▶ **Short problem**:
Quote all of the items below verbatim, keeping every line unchanged.

------ Provided records

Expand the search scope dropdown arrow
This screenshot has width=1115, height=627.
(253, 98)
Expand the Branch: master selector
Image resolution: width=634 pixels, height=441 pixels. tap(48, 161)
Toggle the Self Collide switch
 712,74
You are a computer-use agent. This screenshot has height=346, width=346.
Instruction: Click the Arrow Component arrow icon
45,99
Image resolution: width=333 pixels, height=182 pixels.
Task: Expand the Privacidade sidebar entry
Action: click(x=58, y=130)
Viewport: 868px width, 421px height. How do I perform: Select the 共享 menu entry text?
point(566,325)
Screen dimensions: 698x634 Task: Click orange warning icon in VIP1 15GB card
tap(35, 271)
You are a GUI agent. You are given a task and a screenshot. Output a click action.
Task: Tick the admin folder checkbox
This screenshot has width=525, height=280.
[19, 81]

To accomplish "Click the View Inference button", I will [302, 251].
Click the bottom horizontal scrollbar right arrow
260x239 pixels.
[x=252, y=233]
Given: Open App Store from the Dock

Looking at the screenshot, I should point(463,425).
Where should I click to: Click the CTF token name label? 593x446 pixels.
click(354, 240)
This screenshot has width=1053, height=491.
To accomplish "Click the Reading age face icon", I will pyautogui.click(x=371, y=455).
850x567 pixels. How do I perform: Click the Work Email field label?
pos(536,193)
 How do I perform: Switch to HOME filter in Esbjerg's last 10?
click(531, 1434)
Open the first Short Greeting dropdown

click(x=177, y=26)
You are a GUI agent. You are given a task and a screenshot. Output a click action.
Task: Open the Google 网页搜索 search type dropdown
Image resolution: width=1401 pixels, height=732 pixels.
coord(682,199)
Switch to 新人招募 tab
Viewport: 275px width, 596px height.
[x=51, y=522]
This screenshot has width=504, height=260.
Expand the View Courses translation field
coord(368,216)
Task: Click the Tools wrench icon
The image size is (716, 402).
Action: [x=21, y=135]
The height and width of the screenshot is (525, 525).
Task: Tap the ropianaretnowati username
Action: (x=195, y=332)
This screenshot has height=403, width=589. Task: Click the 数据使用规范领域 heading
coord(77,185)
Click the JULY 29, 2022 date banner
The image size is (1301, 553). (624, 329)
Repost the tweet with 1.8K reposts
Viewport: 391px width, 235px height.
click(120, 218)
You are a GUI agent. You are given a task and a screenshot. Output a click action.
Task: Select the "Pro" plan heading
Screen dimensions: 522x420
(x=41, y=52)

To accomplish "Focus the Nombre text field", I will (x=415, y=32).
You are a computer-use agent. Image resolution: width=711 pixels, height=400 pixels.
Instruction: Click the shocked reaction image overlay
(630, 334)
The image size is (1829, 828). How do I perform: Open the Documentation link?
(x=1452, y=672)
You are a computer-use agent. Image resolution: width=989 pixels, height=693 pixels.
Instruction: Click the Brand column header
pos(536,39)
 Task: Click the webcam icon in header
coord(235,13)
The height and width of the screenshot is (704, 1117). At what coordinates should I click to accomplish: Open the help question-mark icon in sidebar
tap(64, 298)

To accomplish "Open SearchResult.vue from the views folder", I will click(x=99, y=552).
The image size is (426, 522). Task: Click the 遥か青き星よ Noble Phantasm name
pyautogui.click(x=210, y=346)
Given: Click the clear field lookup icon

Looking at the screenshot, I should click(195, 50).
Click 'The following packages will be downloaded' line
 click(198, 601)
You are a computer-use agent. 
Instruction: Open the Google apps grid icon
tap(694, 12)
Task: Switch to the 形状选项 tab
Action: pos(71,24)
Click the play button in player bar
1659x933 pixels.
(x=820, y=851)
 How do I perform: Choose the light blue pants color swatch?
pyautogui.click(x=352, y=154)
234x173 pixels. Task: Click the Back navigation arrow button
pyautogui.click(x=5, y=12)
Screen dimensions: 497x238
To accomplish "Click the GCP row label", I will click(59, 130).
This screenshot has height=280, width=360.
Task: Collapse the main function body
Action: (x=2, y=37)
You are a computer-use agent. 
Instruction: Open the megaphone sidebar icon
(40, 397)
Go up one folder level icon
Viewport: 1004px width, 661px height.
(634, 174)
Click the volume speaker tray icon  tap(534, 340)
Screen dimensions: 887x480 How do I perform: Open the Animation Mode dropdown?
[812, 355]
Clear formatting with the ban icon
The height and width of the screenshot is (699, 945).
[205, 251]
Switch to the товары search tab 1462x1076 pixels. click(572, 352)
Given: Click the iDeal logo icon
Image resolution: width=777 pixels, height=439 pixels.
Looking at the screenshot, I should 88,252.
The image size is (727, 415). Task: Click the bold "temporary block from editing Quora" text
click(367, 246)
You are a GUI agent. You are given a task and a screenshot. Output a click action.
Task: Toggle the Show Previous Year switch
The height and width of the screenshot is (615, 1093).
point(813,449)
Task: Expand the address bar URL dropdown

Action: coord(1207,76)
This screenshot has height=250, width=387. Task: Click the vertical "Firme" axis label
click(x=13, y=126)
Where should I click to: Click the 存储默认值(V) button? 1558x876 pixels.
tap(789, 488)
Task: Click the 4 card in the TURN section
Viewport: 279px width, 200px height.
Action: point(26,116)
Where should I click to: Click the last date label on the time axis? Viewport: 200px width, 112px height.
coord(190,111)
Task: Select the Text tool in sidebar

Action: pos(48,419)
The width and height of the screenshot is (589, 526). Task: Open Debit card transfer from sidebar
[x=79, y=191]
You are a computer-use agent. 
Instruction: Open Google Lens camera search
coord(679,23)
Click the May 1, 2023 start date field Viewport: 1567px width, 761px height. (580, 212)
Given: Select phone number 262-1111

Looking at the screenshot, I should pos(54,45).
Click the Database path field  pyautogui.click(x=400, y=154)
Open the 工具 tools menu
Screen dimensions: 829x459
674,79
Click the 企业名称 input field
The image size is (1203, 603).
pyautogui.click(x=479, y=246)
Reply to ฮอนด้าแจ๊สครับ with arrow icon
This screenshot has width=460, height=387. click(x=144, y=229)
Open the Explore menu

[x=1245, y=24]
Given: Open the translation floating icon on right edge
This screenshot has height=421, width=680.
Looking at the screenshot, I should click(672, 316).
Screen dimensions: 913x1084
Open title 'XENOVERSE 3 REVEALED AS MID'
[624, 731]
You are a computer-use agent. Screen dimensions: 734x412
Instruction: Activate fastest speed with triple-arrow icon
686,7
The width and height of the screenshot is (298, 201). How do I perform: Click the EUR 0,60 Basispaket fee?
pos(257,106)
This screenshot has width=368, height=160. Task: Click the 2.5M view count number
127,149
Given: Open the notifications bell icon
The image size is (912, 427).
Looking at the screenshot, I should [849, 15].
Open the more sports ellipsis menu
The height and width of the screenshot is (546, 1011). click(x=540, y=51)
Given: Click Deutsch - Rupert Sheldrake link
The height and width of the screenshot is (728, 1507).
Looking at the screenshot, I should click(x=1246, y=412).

------------

▶ **Task output**:
Expand the search scope dropdown arrow
This screenshot has width=1115, height=627.
(253, 98)
Expand the Branch: master selector
Image resolution: width=634 pixels, height=441 pixels. tap(48, 161)
Toggle the Self Collide switch
 712,74
You are a computer-use agent. This screenshot has height=346, width=346.
Instruction: Click the Arrow Component arrow icon
45,99
Image resolution: width=333 pixels, height=182 pixels.
Task: Expand the Privacidade sidebar entry
Action: click(x=58, y=130)
Viewport: 868px width, 421px height. How do I perform: Select the 共享 menu entry text?
point(566,325)
Screen dimensions: 698x634 Task: Click orange warning icon in VIP1 15GB card
tap(35, 271)
You are a GUI agent. You are given a task and a screenshot. Output a click action.
Task: Tick the admin folder checkbox
This screenshot has width=525, height=280.
[19, 81]

To accomplish "Click the View Inference button", I will [302, 251].
Click the bottom horizontal scrollbar right arrow
260x239 pixels.
[x=252, y=233]
Given: Open App Store from the Dock

Looking at the screenshot, I should point(463,425).
Where should I click to: Click the CTF token name label? 593x446 pixels.
click(354, 240)
This screenshot has width=1053, height=491.
To accomplish "Click the Reading age face icon", I will pyautogui.click(x=371, y=455).
850x567 pixels. How do I perform: Click the Work Email field label?
pos(536,193)
 How do I perform: Switch to HOME filter in Esbjerg's last 10?
click(531, 1434)
Open the first Short Greeting dropdown

click(x=177, y=26)
You are a GUI agent. You are given a task and a screenshot. Output a click action.
Task: Open the Google 网页搜索 search type dropdown
Image resolution: width=1401 pixels, height=732 pixels.
coord(682,199)
Switch to 新人招募 tab
Viewport: 275px width, 596px height.
[x=51, y=522]
This screenshot has width=504, height=260.
Expand the View Courses translation field
coord(368,216)
Task: Click the Tools wrench icon
The image size is (716, 402).
Action: [x=21, y=135]
The height and width of the screenshot is (525, 525).
Task: Tap the ropianaretnowati username
Action: (x=195, y=332)
This screenshot has height=403, width=589. Task: Click the 数据使用规范领域 heading
coord(77,185)
Click the JULY 29, 2022 date banner
The image size is (1301, 553). (624, 329)
Repost the tweet with 1.8K reposts
Viewport: 391px width, 235px height.
click(120, 218)
You are a GUI agent. You are given a task and a screenshot. Output a click action.
Task: Select the "Pro" plan heading
Screen dimensions: 522x420
(x=41, y=52)

To accomplish "Focus the Nombre text field", I will (x=415, y=32).
You are a computer-use agent. Image resolution: width=711 pixels, height=400 pixels.
Instruction: Click the shocked reaction image overlay
(630, 334)
The image size is (1829, 828). How do I perform: Open the Documentation link?
(x=1452, y=672)
You are a computer-use agent. Image resolution: width=989 pixels, height=693 pixels.
Instruction: Click the Brand column header
pos(536,39)
 Task: Click the webcam icon in header
coord(235,13)
The height and width of the screenshot is (704, 1117). At what coordinates should I click to accomplish: Open the help question-mark icon in sidebar
tap(64, 298)

To accomplish "Open SearchResult.vue from the views folder", I will click(x=99, y=552).
The image size is (426, 522). Task: Click the 遥か青き星よ Noble Phantasm name
pyautogui.click(x=210, y=346)
Given: Click the clear field lookup icon

Looking at the screenshot, I should click(195, 50).
Click 'The following packages will be downloaded' line
 click(198, 601)
You are a computer-use agent. 
Instruction: Open the Google apps grid icon
tap(694, 12)
Task: Switch to the 形状选项 tab
Action: pos(71,24)
Click the play button in player bar
1659x933 pixels.
(x=820, y=851)
 How do I perform: Choose the light blue pants color swatch?
pyautogui.click(x=352, y=154)
234x173 pixels. Task: Click the Back navigation arrow button
pyautogui.click(x=5, y=12)
Screen dimensions: 497x238
To accomplish "Click the GCP row label", I will click(59, 130).
This screenshot has height=280, width=360.
Task: Collapse the main function body
Action: (x=2, y=37)
You are a computer-use agent. 
Instruction: Open the megaphone sidebar icon
(40, 397)
Go up one folder level icon
Viewport: 1004px width, 661px height.
(634, 174)
Click the volume speaker tray icon  tap(534, 340)
Screen dimensions: 887x480 How do I perform: Open the Animation Mode dropdown?
[812, 355]
Clear formatting with the ban icon
The height and width of the screenshot is (699, 945).
[205, 251]
Switch to the товары search tab 1462x1076 pixels. click(572, 352)
Given: Click the iDeal logo icon
Image resolution: width=777 pixels, height=439 pixels.
Looking at the screenshot, I should 88,252.
The image size is (727, 415). Task: Click the bold "temporary block from editing Quora" text
click(367, 246)
You are a GUI agent. You are given a task and a screenshot. Output a click action.
Task: Toggle the Show Previous Year switch
The height and width of the screenshot is (615, 1093).
point(813,449)
Task: Expand the address bar URL dropdown

Action: coord(1207,76)
This screenshot has height=250, width=387. Task: Click the vertical "Firme" axis label
click(x=13, y=126)
Where should I click to: Click the 存储默认值(V) button? 1558x876 pixels.
tap(789, 488)
Task: Click the 4 card in the TURN section
Viewport: 279px width, 200px height.
Action: point(26,116)
Where should I click to: Click the last date label on the time axis? Viewport: 200px width, 112px height.
coord(190,111)
Task: Select the Text tool in sidebar

Action: pos(48,419)
The width and height of the screenshot is (589, 526). Task: Open Debit card transfer from sidebar
[x=79, y=191]
You are a computer-use agent. 
Instruction: Open Google Lens camera search
coord(679,23)
Click the May 1, 2023 start date field Viewport: 1567px width, 761px height. (580, 212)
Given: Select phone number 262-1111

Looking at the screenshot, I should pos(54,45).
Click the Database path field  pyautogui.click(x=400, y=154)
Open the 工具 tools menu
Screen dimensions: 829x459
674,79
Click the 企业名称 input field
The image size is (1203, 603).
pyautogui.click(x=479, y=246)
Reply to ฮอนด้าแจ๊สครับ with arrow icon
This screenshot has width=460, height=387. click(x=144, y=229)
Open the Explore menu

[x=1245, y=24]
Given: Open the translation floating icon on right edge
This screenshot has height=421, width=680.
Looking at the screenshot, I should click(672, 316).
Screen dimensions: 913x1084
Open title 'XENOVERSE 3 REVEALED AS MID'
[624, 731]
You are a computer-use agent. Screen dimensions: 734x412
Instruction: Activate fastest speed with triple-arrow icon
686,7
The width and height of the screenshot is (298, 201). How do I perform: Click the EUR 0,60 Basispaket fee?
pos(257,106)
This screenshot has width=368, height=160. Task: Click the 2.5M view count number
127,149
Given: Open the notifications bell icon
The image size is (912, 427).
Looking at the screenshot, I should [849, 15].
Open the more sports ellipsis menu
The height and width of the screenshot is (546, 1011). click(x=540, y=51)
Given: Click Deutsch - Rupert Sheldrake link
The height and width of the screenshot is (728, 1507).
Looking at the screenshot, I should click(x=1246, y=412).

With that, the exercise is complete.